The brook, however, is not functioning as well as it could thanks to the prevalence of beaver dams and woody debris that have accumulated upstream from the bike path. Some of that debris has flowed downstream and clogged the culvert. Additionally, sediment had built up inside the culvert, impeding the flow of water through the system and into the sediment basin.
Since last month’s storm, Laurila said, crews have cleaned out the culvert twice, moved the remnants of beaver dams and woody debris to the banks of the brook upstream from the bike path, and breached some muddy debris downstream and next to the sediment basin to allow the water elevation to drop by about a foot.
The DPW also received emergency approval from the Conservation Commission late last month to remove four “beaver deceiver” structures, pick up the debris piles and clear out the sedimentation basin at Barrett Street Marsh. That work is taking place this week, forcing closure of a section of the bike path between Adare Place and Stoddard Street for public use between the hours of 6:30 a.m. and 3:30 p.m.
In a recent memo to Ward 1 City Councilor Maureen T. Carney, who represents the area and also lives on Church Street and has experienced flooding of her own, Laurila outlines the department’s work to clear the brook and touches on longer-term ideas to deal with the problem.
“We want to get the brook clean and as clear as possible to facilitate drainage from the top of the hill (Round Hill) to the culvert,” he said.
That would be welcome news to the likes of Frank Cushing, of 277 State St., who recently had a tankless water heater installed in the main part of his house after the Memorial Day weekend storm left 5 feet of water in his basement and destroyed the last water heater. The house’s furnace was also too damaged to salvage and the sump pump in the basement gave out trying to handle too much water, he said.

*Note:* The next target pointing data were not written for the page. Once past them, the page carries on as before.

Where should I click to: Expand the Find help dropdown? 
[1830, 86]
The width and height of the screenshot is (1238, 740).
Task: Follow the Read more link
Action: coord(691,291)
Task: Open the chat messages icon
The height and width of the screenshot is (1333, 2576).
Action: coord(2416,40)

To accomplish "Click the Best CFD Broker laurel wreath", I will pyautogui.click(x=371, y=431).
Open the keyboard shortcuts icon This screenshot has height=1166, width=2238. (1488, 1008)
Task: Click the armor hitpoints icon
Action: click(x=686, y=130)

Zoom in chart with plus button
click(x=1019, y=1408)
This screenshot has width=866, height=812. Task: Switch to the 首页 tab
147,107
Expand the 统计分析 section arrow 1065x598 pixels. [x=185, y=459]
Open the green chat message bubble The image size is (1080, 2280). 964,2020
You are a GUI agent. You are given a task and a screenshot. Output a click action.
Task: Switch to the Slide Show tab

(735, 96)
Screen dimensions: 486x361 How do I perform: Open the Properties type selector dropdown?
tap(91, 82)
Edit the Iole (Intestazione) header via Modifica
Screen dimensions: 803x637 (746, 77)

“The street floods and water just comes down the driveway like a river,” said Cushing, pointing from his house up a shared sand driveway. “There was a foot of water outside the front door, we lost our utilities. Most of the garden made it through ... I hope the city manages the watershed so that it doesn’t keep flooding like this.”
Other residents feel the same way, which is why many of them shared their plight at a recent Board of Public Works meeting and pleaded with the city to take action.
Sun Ae Yun, of 237 State St., said intense storms like last month’s are frightening and end up being a lot of work to recover from. It took her eight hours to get water off her property after a storm a year ago, she said.
“I get scared every time,” Yun said.
Carney understands her neighbors’ anxiety. She is glad the DPW is working on a short-term maintenance plan, while still pursuing a more permanent engineering solution.
“It needs a real engineering solution rather than continued maintenance,” said Carney, adding she’s confident the DPW leadership is committed to studying such solutions. “It’s not fair to the people whose yards and basements get flooded.”
Laurila said longer-term plans include possibly raising driveway aprons or using berms on State and Church streets, evaluating whether to straighten and dredge the King Street Brook to make it deeper, as well as other stream channel improvements such as constructing a second overflow outlet or piping water directly into the Barrett Street Marsh.
Other analysis will review costs to increase the size of drainpipes in State and Church streets, and whether pipes on King Street can handle the extra drainage that would result from such a move.
Laurila said the city intends to review and analyze the entire drainage system, which channels water from the King Street Brook all the way to the Connecticut River.
“Given the size of the drainage area, eventually the whole area needs to be examined,” he said.